Ever since then, I have kept up a steady stream of columns also warning about the Civic Center situation.

To their credit, supervisors bought the terminal last December.

Yet county officials have never articulated a vision for the property, much less any kind of regional homelessness policy.

The Santa Ana City Council wasn’t much better.

They  have largely ignored the Civic Center homeless explosion and historically fought plans to use the bus terminal for homeless services. And last year, facing neighbor protests, they even pulled the plug on support for a county homeless shelter in a nearby Santa Ana neighborhood.

John and Ken were basically able to uncover this lack of purpose at the city by grilling Martinez on the spot about the Civic Center situation. The city of Santa Ana is the lead agency on law enforcement under the 1966 joint-powers agreement where the city and county share jurisdiction and costs over the area.

Martinez didn’t do well. She didn’t have much to point to. At points, like a boxer who’s been hit in the head too many times, she just went silent, unable to return or block incoming punches.

It was ugly.

Click here for Martinez’s interview.

Do, on the other hand, came on the air smooth but essentially sold an elaborate fib — that the county has no jurisdiction over its’ own buildings.

I found that laughable as the county controls the entire area through the same joint-powers authority that gives the city primary policing power.

John and Ken correctly kept pressing Do on the county’s inaction, which is when he shot back with his plan to open the bus terminal within 30 days.

Yet that makes me – again – wonder? If you can do it within 30 days, why isn’t it already open?

Click here for Do’s interview.

Since these interviews ran last week, both city and county officials are now moving to significantly increase their homeless services.

Santa Ana officials on Tuesday are expected to consider a resolution (co-authored by Martinez) declaring a public emergency at the Civic Center and calling on the county do offer more services and convene a regional discussion.

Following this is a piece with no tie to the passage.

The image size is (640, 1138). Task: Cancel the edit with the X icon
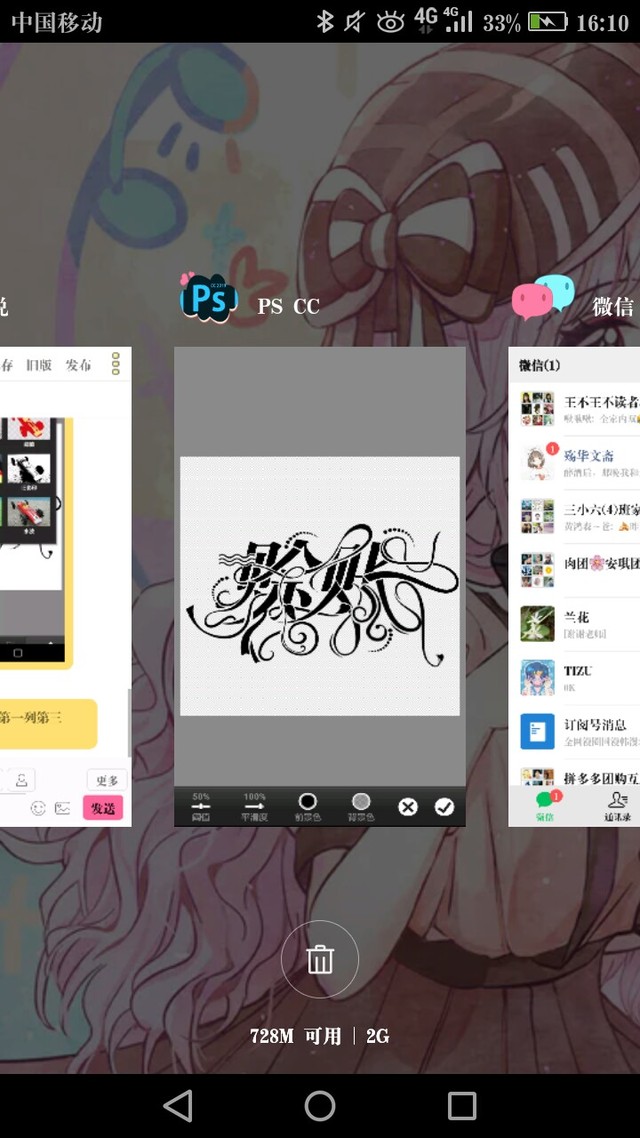408,806
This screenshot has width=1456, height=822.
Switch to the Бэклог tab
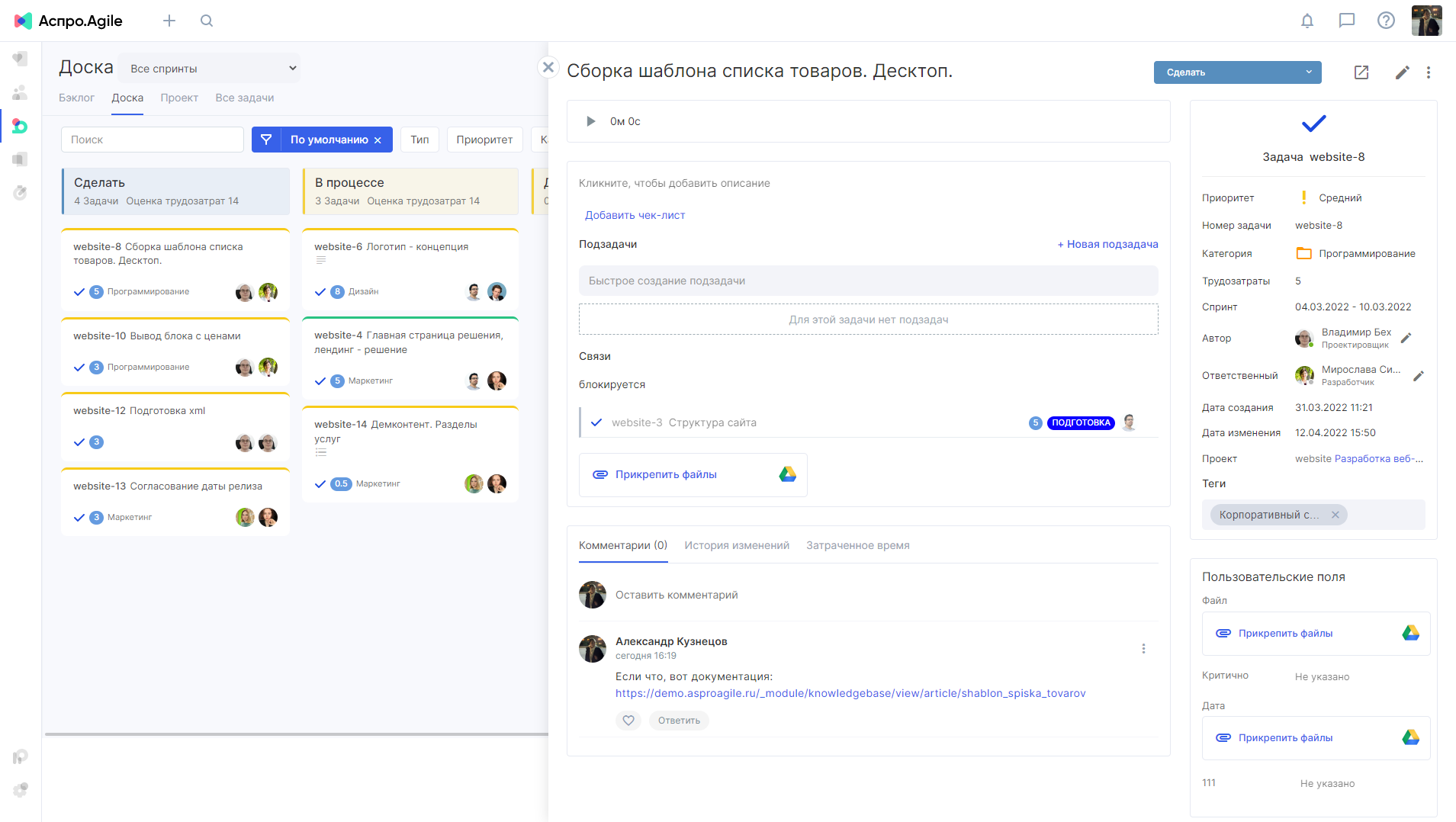pyautogui.click(x=77, y=98)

Meanwhile, county officials are reportedly considering plans to get the bus terminal up and running – at the direction of Do – within a month.

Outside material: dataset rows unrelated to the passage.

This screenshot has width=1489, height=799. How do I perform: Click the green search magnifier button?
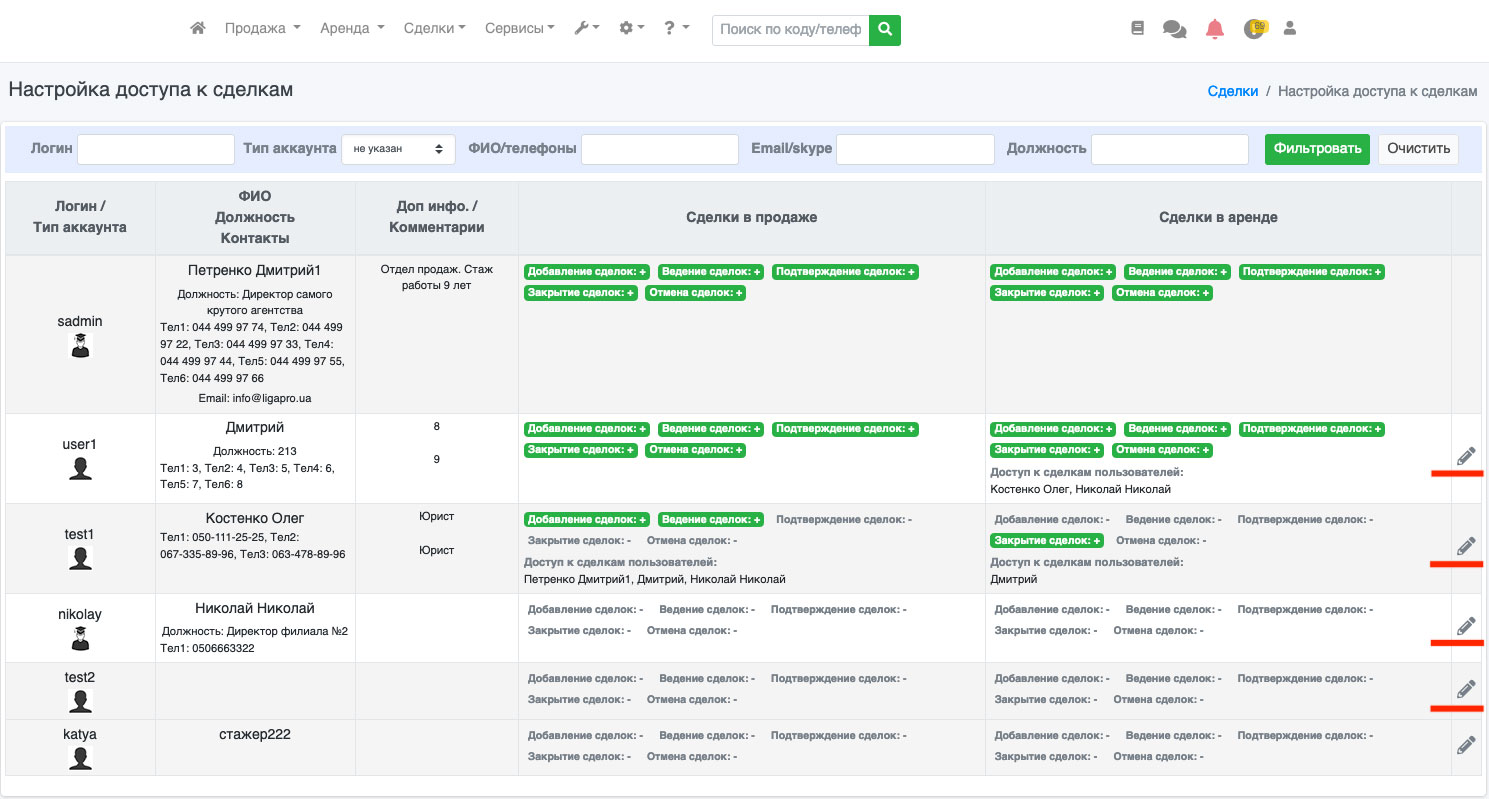[x=885, y=30]
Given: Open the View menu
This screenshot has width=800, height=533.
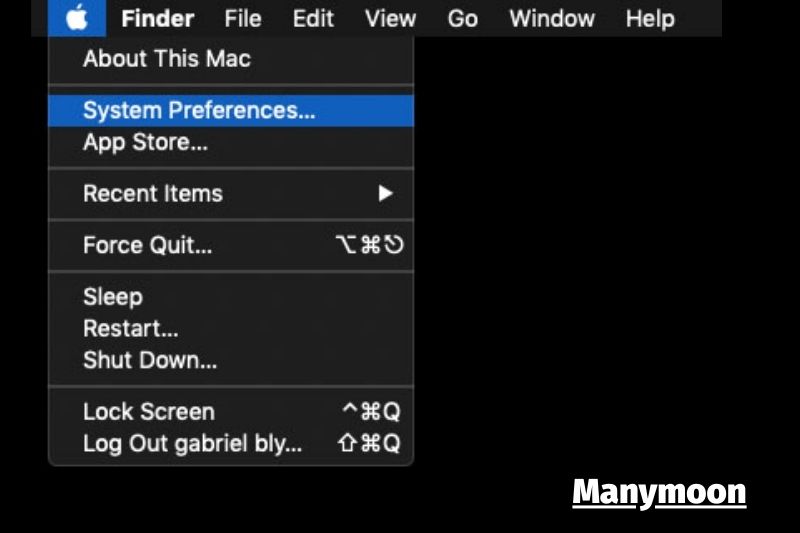Looking at the screenshot, I should 390,19.
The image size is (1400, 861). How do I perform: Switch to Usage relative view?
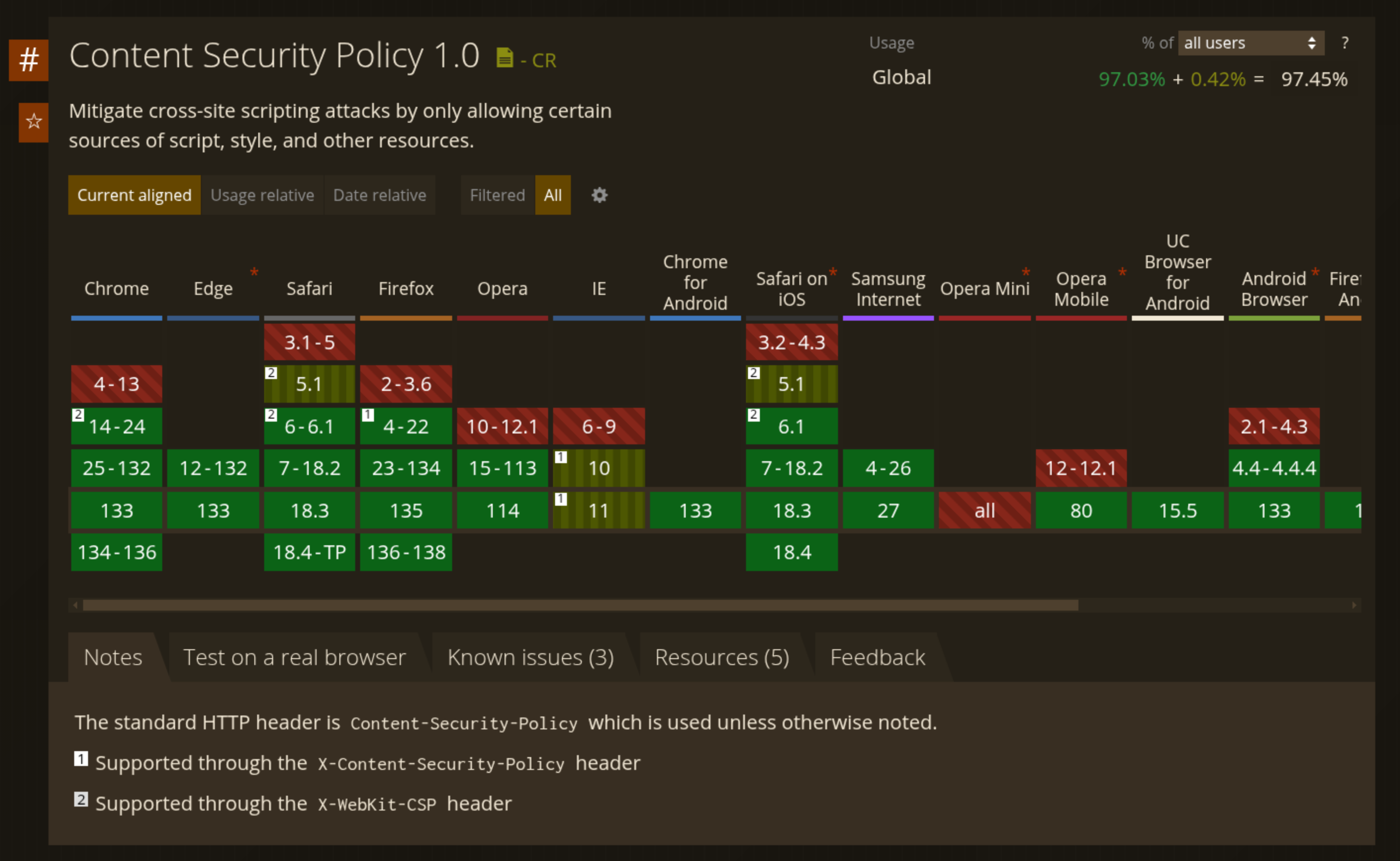click(x=262, y=195)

According to Do’s interview with John and Ken, he seems to want to frame the issue as a zoning battle with Santa Ana.

I find that odd, as I’ve always been told the county already has the institutional zoning it needs – as a civic center – to open a service center.

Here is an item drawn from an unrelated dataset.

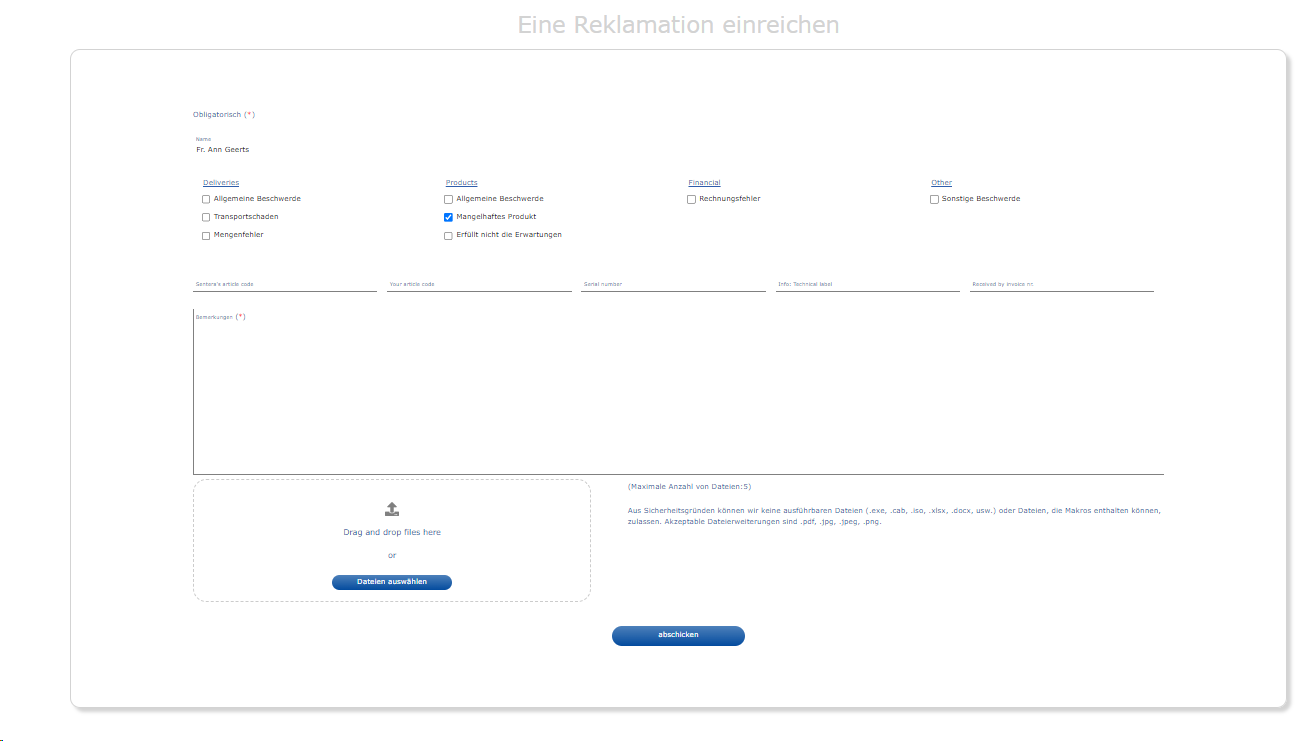This screenshot has height=741, width=1316.
Task: Focus the Your article code field
Action: (x=479, y=285)
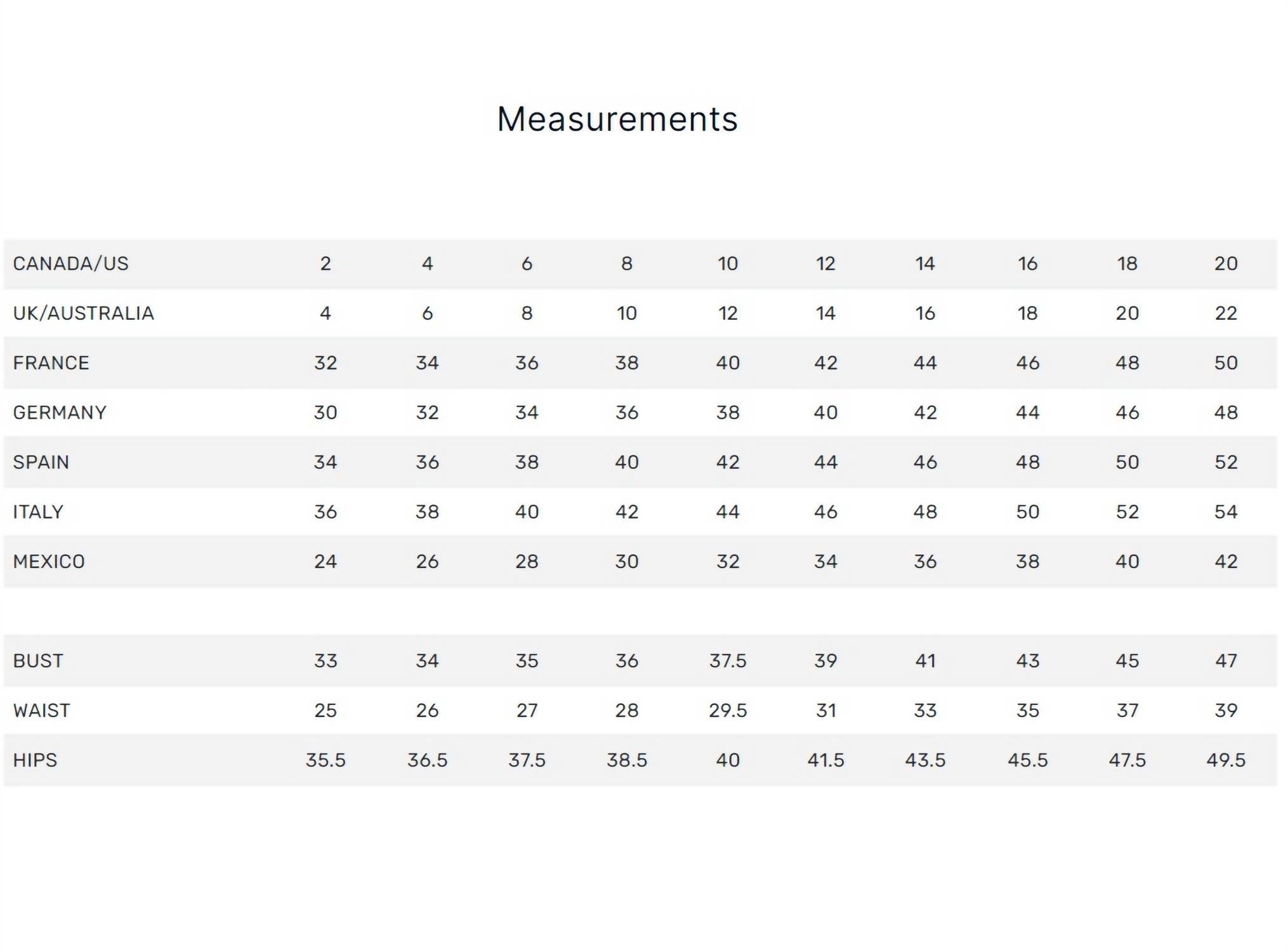
Task: Select the MEXICO row label
Action: tap(49, 562)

It will indeed be fascinating to see how this plays out during the next few months against the backdrop of the November election.

Listening to the John and Ken interview reminds us all of the power of media and people to shake things up.

Their tough questioning may have just gotten 500 poor, desperate people some much needed services.

That’s what Labor Day is all about.

People power.

Not politicians.

Public Safety Spending

County supervisors are poised for another momentous act this coming week, scheduled to consider a large pay hike for deputy sheriffs – one I hear will cost more than $62 million over three years – during a rare special meeting at 8:30 a.m. on Tuesday morning.

Now, hiking deputy sheriff pay may or may not be advisable.

The big question is what kind of overall strategy does that deputy sheriff plug into?

There’s no evidence county supervisors have done any homework on that question.

Consider that the Tuesday after Labor Day is a rare date for the Board of Supervisors to meet.

And this is the so-called conservative board that adopted the COIN ordinance to shed light on union negotiations.

Yet now, on the eve of Labor Day weekend, this board drops the deputy contract without any kind of analysis, not even a press release on what they are doing.

So what are they doing?


When I told Moorlach about how the deputy pay raise package was being rolled out by his successors, he nearly choked.

“It’s a testimony to the power of public employee unions,” Moorlach said.

Keep in mind this coming vote has nothing to do with ensuring we have the best policing model for Orange County or that it’s fiscally sustainable.

It just ensures that every single member of this current boards gets an endorsement when they move on to their next office.